6. The method of claim 1, wherein the lightweight object detection model comprises, in order: a first convolution layer, a maximum pooling layer, a second convolution layer, a third convolution layer, a first BN layer, a first ReLU layer, a fourth convolution layer, a second BN layer, a second ReLU layer, a fifth convolution layer, a third BN layer, a third ReLU layer, a sixth convolution layer, a fourth BN layer, a seventh convolution layer, a fifth BN layer, a fourth ReLU layer, an eighth convolution layer, a sixth BN layer, a ninth convolution layer, a seventh BN layer, a fifth ReLU layer, a tenth convolution layer, an eighth BN layer, an eleventh convolution layer, a ninth BN layer, a sixth ReLU layer, a twelfth convolution layer, a tenth BN layer, a thirteenth convolution layer, an eleventh BN layer, a seventh ReLU layer, a fourteenth convolution layer, a twelfth BN layer, a fifteenth convolution layer, a thirteenth BN layer, a sixteenth convolution layer, a fourteenth convolution layer, a seventeenth lu layer, a seventeenth BN layer, a ninth lu layer, a depth separation convolution layer, a sixteenth convolution layer, a sixty-detector layer, a full-order layer, a detector layer.

7. An object tracking device, comprising a processing unit configured to:

the processing unit is further configured to: performing target detection on the t+1st frame image by adopting a lightweight target detection model; if a third target is detected in the t+1st frame image, extracting features of the third target to obtain a first feature, wherein the third target is not the first target, and the third target is not the second target; calculating an average value of N second features to obtain a third feature, wherein the N second features are obtained by extracting features of a fourth target in N frame images, the N second features are in one-to-one correspondence with the N frame images, any N frame of the N frame images before the t frame image comprises an image of the fourth target, the fourth target is not the first target, the fourth target is not the second target, and the N is a positive integer; calculating the similarity of the first feature and the third feature; and if the similarity between the first feature and the third feature is greater than a preset similarity, determining that the third target is the fourth target.

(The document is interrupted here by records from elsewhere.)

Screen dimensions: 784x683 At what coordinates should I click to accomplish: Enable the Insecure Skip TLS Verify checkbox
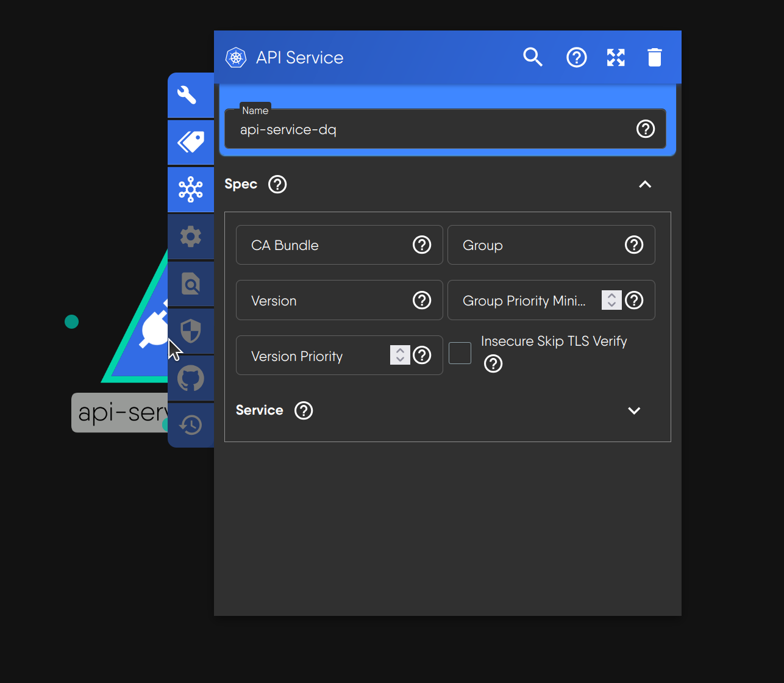coord(460,352)

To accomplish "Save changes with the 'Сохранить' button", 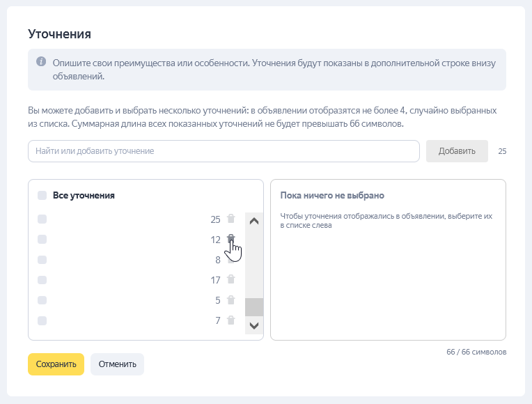I will click(56, 364).
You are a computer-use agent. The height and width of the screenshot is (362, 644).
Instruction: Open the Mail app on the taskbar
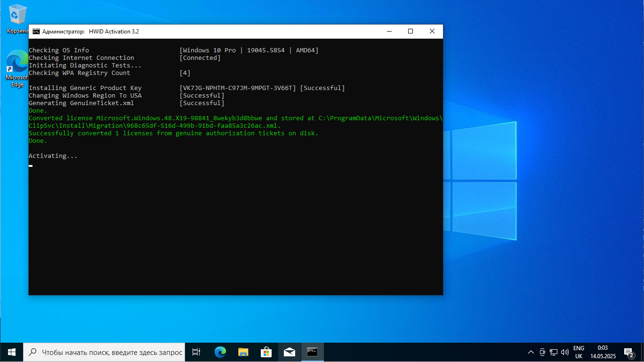(x=289, y=352)
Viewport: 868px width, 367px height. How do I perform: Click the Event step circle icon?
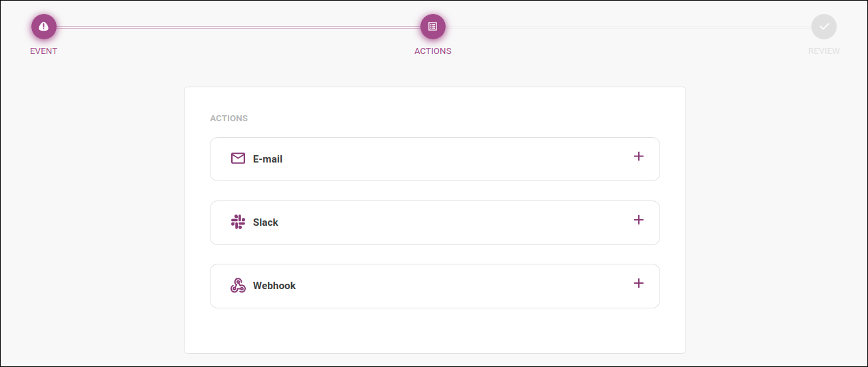(x=44, y=27)
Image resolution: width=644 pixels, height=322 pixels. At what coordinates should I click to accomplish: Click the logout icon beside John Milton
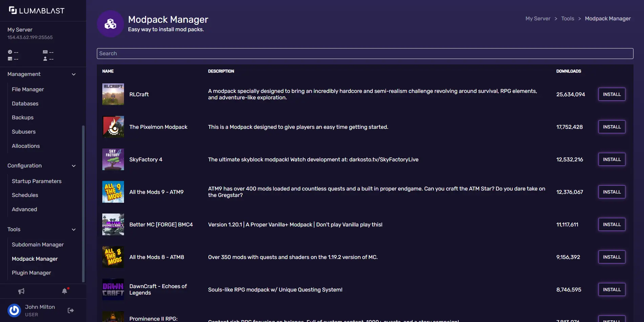pyautogui.click(x=71, y=310)
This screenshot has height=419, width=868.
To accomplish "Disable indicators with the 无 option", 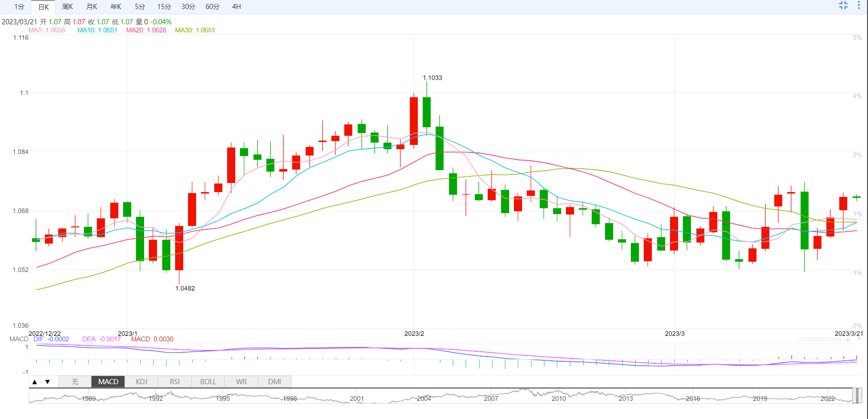I will tap(75, 382).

8. An electronic device comprising a processor, a memory, a communication interface, and one or more programs stored in the memory and configured to be executed by the processor, the programs comprising instructions for performing the steps in the method of any of claims 1-6.

9. A computer-readable storage medium, characterized in that it stores a computer program for electronic data exchange, wherein the computer program causes a computer to perform the method according to any one of claims 1-6.